# Word embeddings

This is small notebook that shows you how to obtain word embeddings, and how to make fancy plots with them.

In [1]:
import numpy as np
import pickle
from collections import defaultdict, Counter
from random import random
import matplotlib.pyplot as plt
%matplotlib inline

## Data handling

Define a reading function:

In [6]:
def read(fname, w2i):
    """
    Reading function for the gensim model
    Format: [['I', 'like', 'custard'],...]
    """
    data = []
    counts = Counter()
    with open(fname, "r") as fh:
        for line in fh:
            tokens = line.strip().split()
            counts.update(tokens)
            data.append(tokens)
            # Add word to our dictionary
            for w in tokens:
                w2i[w]
        return data, counts, w2i

# Gensim

Let's see the embeddings that an off-the-shelf word2vec implementation can give us. For this we can use the Word2Vec implementation provided by [Gensim](https://radimrehurek.com/gensim/models/word2vec.html). 

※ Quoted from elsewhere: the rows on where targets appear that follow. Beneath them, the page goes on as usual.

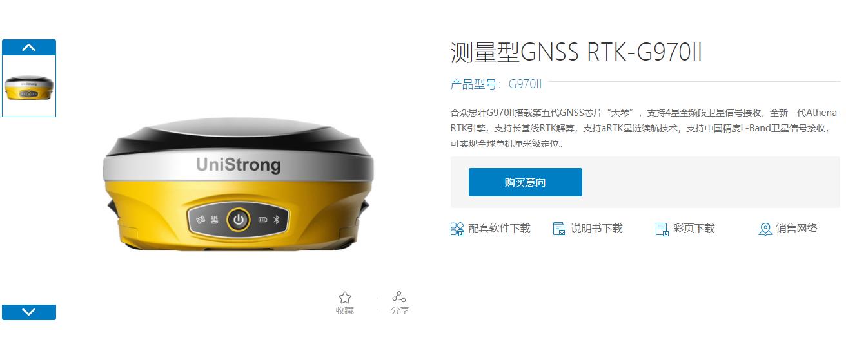Click the product title 测量型GNSS RTK-G970II

pyautogui.click(x=576, y=53)
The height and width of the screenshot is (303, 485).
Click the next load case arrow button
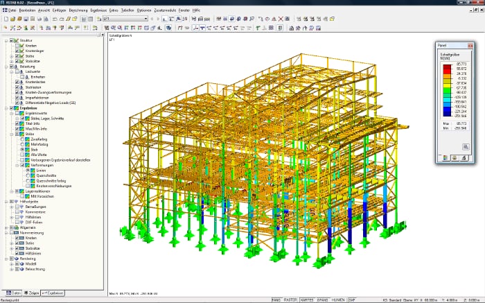158,19
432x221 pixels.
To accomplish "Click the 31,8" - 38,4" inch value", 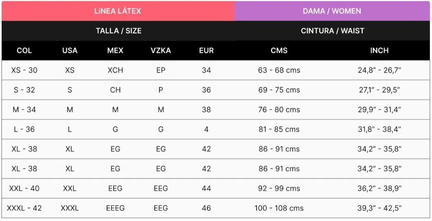I will [379, 129].
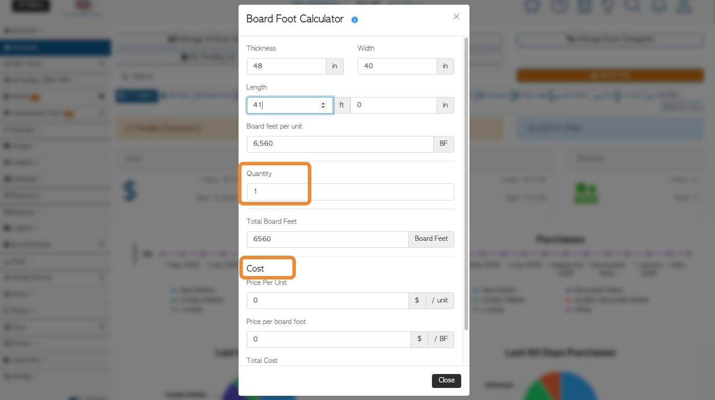Dismiss the calculator with the X icon
The image size is (715, 400).
pos(457,17)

(Want to know how this is so fast? Read [this](https://rare-technologies.com/word2vec-in-python-part-two-optimizing/) post.)

In [14]:
from gensim.models import Word2Vec

## Visualize the embeddings

We use t-SNE to produce 2-dimensional embeddings for visualization. Let's also throw in some K-means clustering to help give the dots some pretty colors.

Required are:
* Bokeh interactive plots: <http://bokeh.pydata.org/en/latest/> 
* scikit-learn ML library (aka `sklearn`): <http://scikit-learn.org/stable/documentation.html>

In [15]:
from sklearn.cluster import KMeans
from sklearn.manifold import TSNE

from bokeh.models import ColumnDataSource, LabelSet
from bokeh.plotting import figure, show, output_file
from bokeh.palettes import d3
from bokeh.io import output_notebook
output_notebook()

def emb_scatter(data, names, N=20, perplexity=30.0):
    ## try to find some clusters ##
    print("finding clusters")
    kmeans = KMeans(n_clusters=N)
    kmeans.fit(data)
    klabels = kmeans.labels_

    ## get a tsne fit ##
    print("fitting tsne")
    tsne = TSNE(n_components=2, perplexity=perplexity)
    emb_tsne = tsne.fit_transform(data)
    
    ## plot the tsne of the embeddings with bokeh ##
    # source: https://github.com/oxford-cs-deepnlp-2017/practical-1
    p = figure(tools="pan,wheel_zoom,reset,save",
               toolbar_location="above",
               title="T-SNE for most common words")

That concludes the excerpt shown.